そういう日々の後、フォレスト軍曹に「除隊命令」が届き、軍隊から名誉の撤退をする。故郷に戻って、母に再会した後、彼は 亡き親友バッパのおしえに従い、彼の郷里を訪ね、海老取り船を購入し、海老取り漁を始める。船の名前は ジェニー号。その頃、ヒッピー生活のジェニーは 彼の知らないところで麻薬に溺れた生活をしていた。麻薬に侵され、ビルの屋上から転落しそうになるが、我に返り、恐怖におののいて涙を流した。ある日、フォレストの元にダン中尉が訪ねてくると、彼は一緒に仕事をしてくれることに決めた。かつてフォレストが船長になったら、ダンが航海士になると言った事を守った。最初のうち、ダン中尉の的確な勘を頼りにしても、漁は上手く行かなかったが、嵐の夜、多くの船が難破する中で、一隻だけ難破しなかったフォレストの船が残り 海老取りの商売は大成功を収めた。母親が亡くなった後、海老取り漁はダン中尉に任せ、会社は順調に大きくなり、船も増えていった。大金持ちとなったフォレストは、地元の教会や病院、学校などに多額の寄付をし、バッパの遺族にも大金を贈り、悠々自適の生活を送っていた。ジェニーが フォレストの家を訪ねてきた。散歩しながら、いっぱい話をした。フォレストがジェニーに求婚した夜 二人は結ばれるが、翌朝 ジェニーは 彼の家を発つ。フォレストは前に向かって走り出し、いつの間にか、走り続けて3年半、広大な北アメリカ大陸を4往復半横断していた。夜空の星のように輝く夕方の海、青空を映す透明な湖など、美しい風景を見つづけた。ある日、届いた手紙は ジェニーからだった。彼女の家に会いに行くと、小さな子供がいた。その名はフォレスト、彼の子供だった。彼らは故郷に戻り、結婚式を挙げた。ダン中尉も祝福に駆けつけた。それからしばらくして、病に侵されたジェニーが死んで、フォレストは一人で息子を育てていく。昔、彼が母親に付き添われて送ってもらった場所からフォレスト二世は同じようにスクールバスに乗り込む。
2. 文化的背景
アメリカ現代史を飾る知名人たちと、つかの間の出会いを重ねて行くショットの挿入が、この映画の背景に厚みを与えていることは間違いないが、映画に身近な歴史を感じたのは、ガンプとジェニーの生き方の対比を示した。ガンプは全米代表に選ばれるようなフットボール選手として大学を卒業後、陸軍に入隊してヴェトナムに出征し、名誉の負傷を受けて帰国、再び全米代表の卓球選手として活躍する。一方ジョン・バエズのような歌手になって、有名になりたいと願っていたジェニーは、大学卒業後、最初はストリップ小屋まがいのキャバレーで歌手デビューするが、やがてヒッピーみたいな放浪生活を送り、ブラックパンサーなどとも関わった末に、麻薬に手を出し、最後はエイズに罹患して死ぬ。この二つの人生は、当時若者の中で流行りつつある新しい生活スタイルを批判しているものである。
この映画の最後には、ガンプを走らせた。走り続けたガンプを見て、多くの人が彼に付いていくこの設定は、まるで挫折になっているアメリカ人の若者の心に愛国心を降注いでいるようである。
3. 映画の見所
94年にアメリカで大ヒット(96年現在歴代興収成績4位)して、アカデミー賞6部門を制覇した無心に走っているうちに大金持になった男の寓話である。オープニングとエンディングに現れる、1本の羽根をえんえん追いかける魔法のようなショットは当然ながらCGであるが、羽の動きがじつに自然で、周囲の空気の重さまで感じられるぐらい滑らかであった。
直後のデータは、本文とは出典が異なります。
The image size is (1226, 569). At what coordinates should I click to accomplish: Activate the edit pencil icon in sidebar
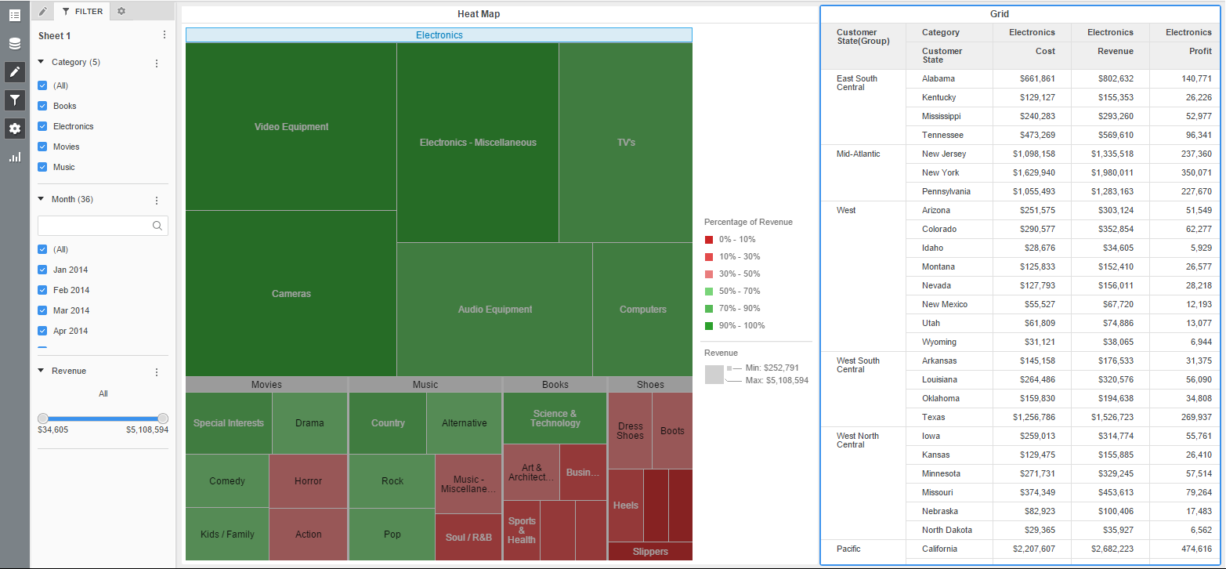(14, 71)
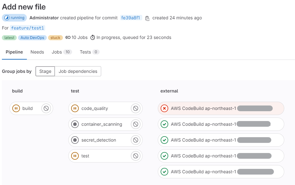Open the feature/test1 branch link
Viewport: 295px width, 185px height.
(28, 28)
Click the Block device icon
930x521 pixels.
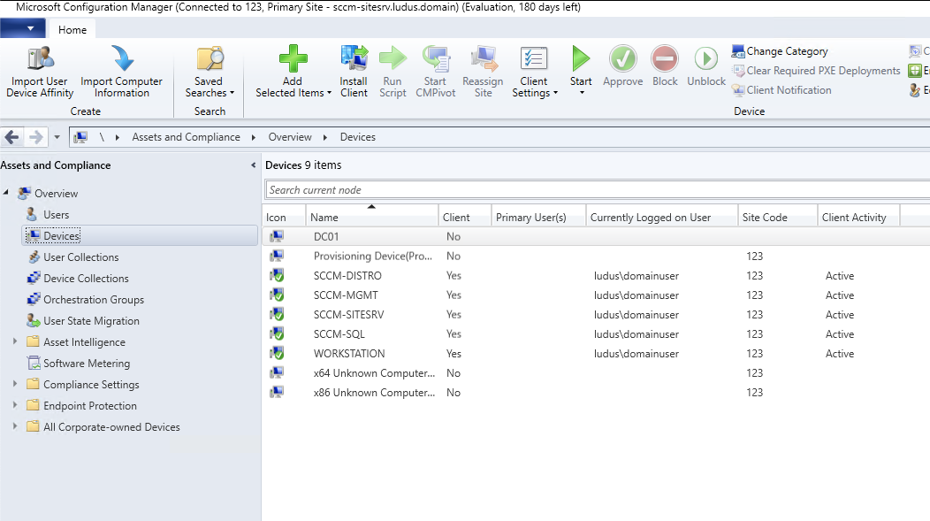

主人公フォレスト・ガンプは知能指数が普通の人よりも少し低いので、何でも信じてしまうし、言われたことをそのとおりに忠実にこなす。しかし、自分に優しくしてくれる人をとても大切にするし、一生懸命付き合う。そして誰からも好かれる。又、この映画は米国の時代の流れと その当時 流行った歌の数々、歴史に残る人物の映像と共に非常に 心を温めてくれる。